La présidente de la Commission européenne, Ursula von der Leyen, le président français, Emmanuel Macron, ou encore le chancelier allemand, Olaf Scholz. Tous ont félicité Donald Trump pour sa réélection. Mais derrière les traditionnelles politesses diplomatiques, l’issue de l’élection américaine du 5 novembre dernier a sans doute donné quelques sueurs froides en Europe. Le retour de Donald Trump n’a pas réjoui les dirigeants de ce côté de l’Atlantique, à l’exception du Premier ministre hongrois connu pour ses dérives autoritaires, Viktor Orbán, fervent soutien du milliardaire.
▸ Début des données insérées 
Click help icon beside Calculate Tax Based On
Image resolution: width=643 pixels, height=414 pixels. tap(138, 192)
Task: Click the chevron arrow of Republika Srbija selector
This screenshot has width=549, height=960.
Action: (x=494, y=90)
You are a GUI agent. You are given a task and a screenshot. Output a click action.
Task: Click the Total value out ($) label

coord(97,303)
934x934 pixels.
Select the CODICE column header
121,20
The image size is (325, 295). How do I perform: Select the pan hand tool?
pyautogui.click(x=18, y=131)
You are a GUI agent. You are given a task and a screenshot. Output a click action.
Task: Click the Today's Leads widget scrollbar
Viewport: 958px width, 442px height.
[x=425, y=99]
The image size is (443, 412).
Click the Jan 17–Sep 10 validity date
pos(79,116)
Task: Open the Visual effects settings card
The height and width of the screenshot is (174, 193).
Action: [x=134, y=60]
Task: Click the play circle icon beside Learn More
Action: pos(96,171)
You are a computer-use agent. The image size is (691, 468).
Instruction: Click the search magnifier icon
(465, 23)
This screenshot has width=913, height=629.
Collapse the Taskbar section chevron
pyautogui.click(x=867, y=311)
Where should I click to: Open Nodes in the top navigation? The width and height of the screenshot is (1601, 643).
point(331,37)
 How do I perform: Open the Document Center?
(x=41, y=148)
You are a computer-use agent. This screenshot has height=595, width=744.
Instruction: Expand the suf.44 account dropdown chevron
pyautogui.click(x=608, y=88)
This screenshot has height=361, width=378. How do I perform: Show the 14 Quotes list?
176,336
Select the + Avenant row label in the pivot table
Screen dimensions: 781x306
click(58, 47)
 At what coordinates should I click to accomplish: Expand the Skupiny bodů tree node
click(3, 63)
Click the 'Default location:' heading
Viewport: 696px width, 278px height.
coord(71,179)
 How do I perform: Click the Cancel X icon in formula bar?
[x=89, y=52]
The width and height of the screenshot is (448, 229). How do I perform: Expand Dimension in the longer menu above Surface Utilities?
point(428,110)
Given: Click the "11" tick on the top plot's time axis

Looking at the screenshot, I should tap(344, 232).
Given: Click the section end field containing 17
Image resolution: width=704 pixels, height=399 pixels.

Car en coulisses, la Commission européenne a mis en place une équipe qui travaille sur différents scénarios pour répondre aux décisions commerciales de Donald Trump et du vice-président élu, James David Vance. Emmanuel Macron et Olaf Scholz se sont quant à eux entretenus dès le mercredi 6 novembre, tandis que les ambassadeurs des 27 Etats membres se sont réunis le même jour pour analyser les conséquences de l’élection américaine.
Commerce, défense, régulation du numérique ou lutte contre le réchauffement climatique : l’alternance au sommet de la première puissance mondiale conduit les Européens à multiplier les points de vigilance face aux incertitudes ouvertes par le second mandat de Donald Trump, qui commencera en janvier.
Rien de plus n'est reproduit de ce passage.